В отличие от всех на свете, не слышать новости и музыку, которые всегда
Я думал об этом, сидя в своем гипсокартонном закутке, думал, глядя на пятна на потолке системы «Армстронг», думал, наливая воду из кулера, думал, уставившись в компьютер, думал, рассматривая кардиограмму монтажной дорожки – она была красивее, чем интервью начальника овощебазы, которое в ней содержалось. Офисный репродуктор внезапно ожил голосом руководительницы: «Вторник, ко мне зашел, ко мне зашел, паскуда, я сказала». (Ты должна знать, что тогда я входил в любую комнату так, будто прошу за это прощения.)
Я сделал двадцать четыре шага по прямой и восемь по диагонали и вошел в кабинет руководительницы.
3.4
Весь ее стол был завален трупами жучков. Запись я не успел включить, поэтому воспроизвожу наш разговор так, как понял и как помню.
– Опять заходишь так прижавши уши, как будто извиняешься мгновенно за свое существование. И не зря. Ты ничего не делаешь, паскуда. Не боишься, что отсюда уволю я тебя?
– Бояться ничего не нужно: ничего экстраординарного не идет, – прошептал я самому себе.
А ей ответил:
– У меня плохой период, малотемье.
– Ложь! Ложь! Малотемье у тебя в штанах. Вокруг трещит земля: тренировки в континентальный чемпионат, закон о наказании за очереди, горят ветхие леса, строится социальное жилье, трутся спиной медведи, короче, о земную ось, мимо плывут столетья.
– Ко мне из темноты, – прошептал я самому себе.
– Работы – жопой ешь. Бери любую тему! Отмораживайся уже.
– Была очень хорошая для зимовки насекомых зима, – прошептал я себе.
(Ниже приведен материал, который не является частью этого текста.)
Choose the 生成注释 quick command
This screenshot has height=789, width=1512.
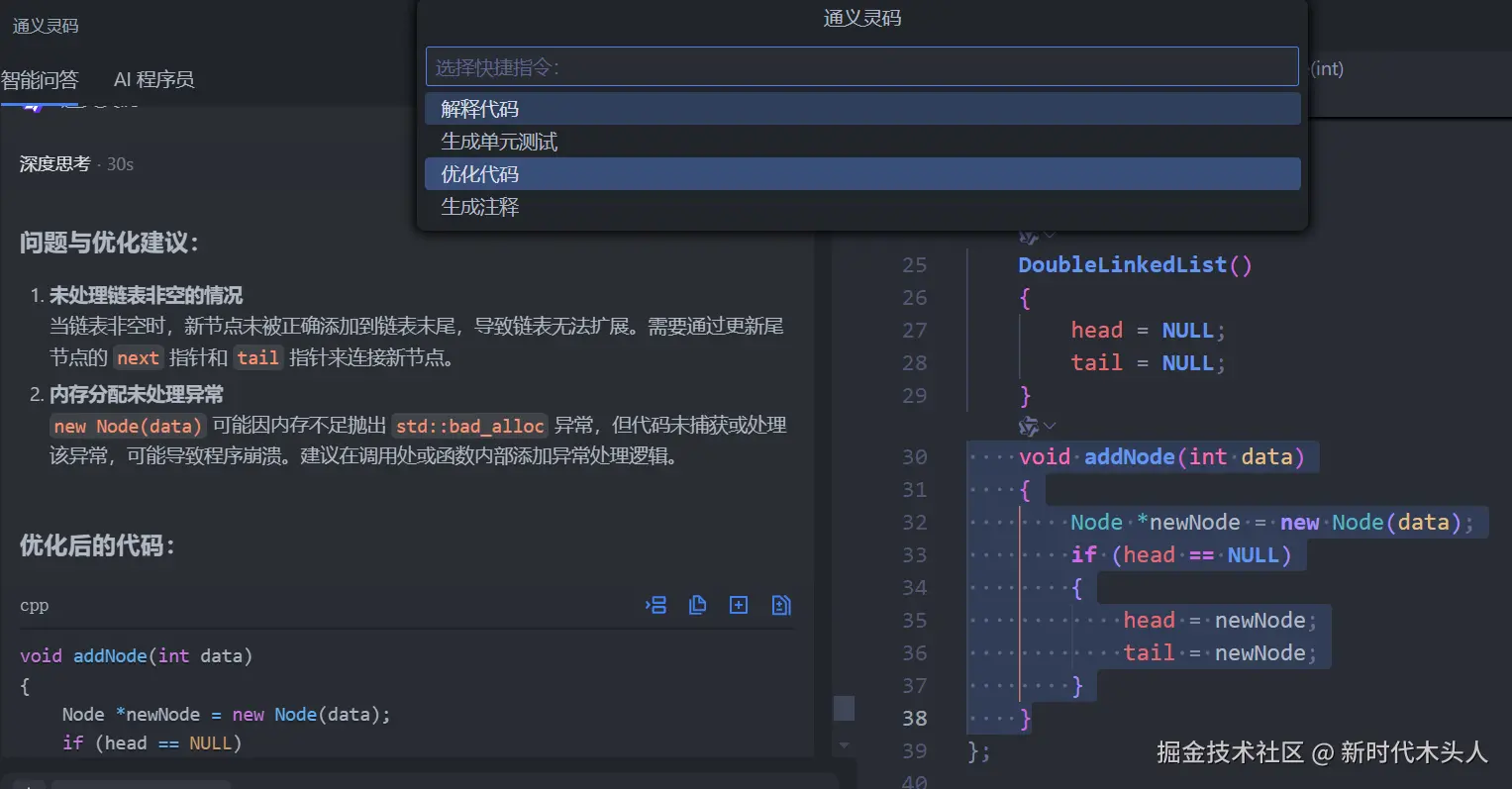pyautogui.click(x=862, y=207)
– Глаза не прячь. Вон как инновационно все трудятся. У тебя же работа простая, как жопа муравья. Я сколько говорю, ухи открой, фальшивый инвалид. Бегай, жги! Чтоб я такой мелкотой, как ты, занималась еще! Свой долг перед твоей семьей, считай, я выполнила и перевыполнила, висишь на волоске, на ссаном своем наушнике, ты под Богом ходишь, Господи, Иисусе Христе, Сыне Божий, помилуй мя, грешную, аллилуйя. – Она низко, касаясь пальцами пола, но с прямой спиной, как мы на уроках физкультуры в школе, стала кланяться. – О чем я?
Всякий раз, когда на меня повышают голос, мне кажется – если успеваю надеть наушник и что-то разобрать, – что люди говорят плохими полустихами. Если не успеваю, то слышу скрежет или бессмыслицу, тогда сам ее превращаю в смысл. Сейчас успел, но не совсем.
– Ложь! Ложь! Тебе уже тридцать с малым хуем, а ты всё тапочки плетешь.
– Мне сорок почти.
– Ну, сорок без малого хуя. Ищи-свищи, покажи мне ногти работяг, расскажи про будни охотников за иноагентами и пидорасами. Воспой подозрительных, тех, кто бдит, кто не боится жаловаться, кто тратит время на поиски врагов. Две, сука, вещи надо делать: монтаж, микрофон, монтаж, микрофон, монтаж, микрофон, монтаж. Что, блядь, трудного.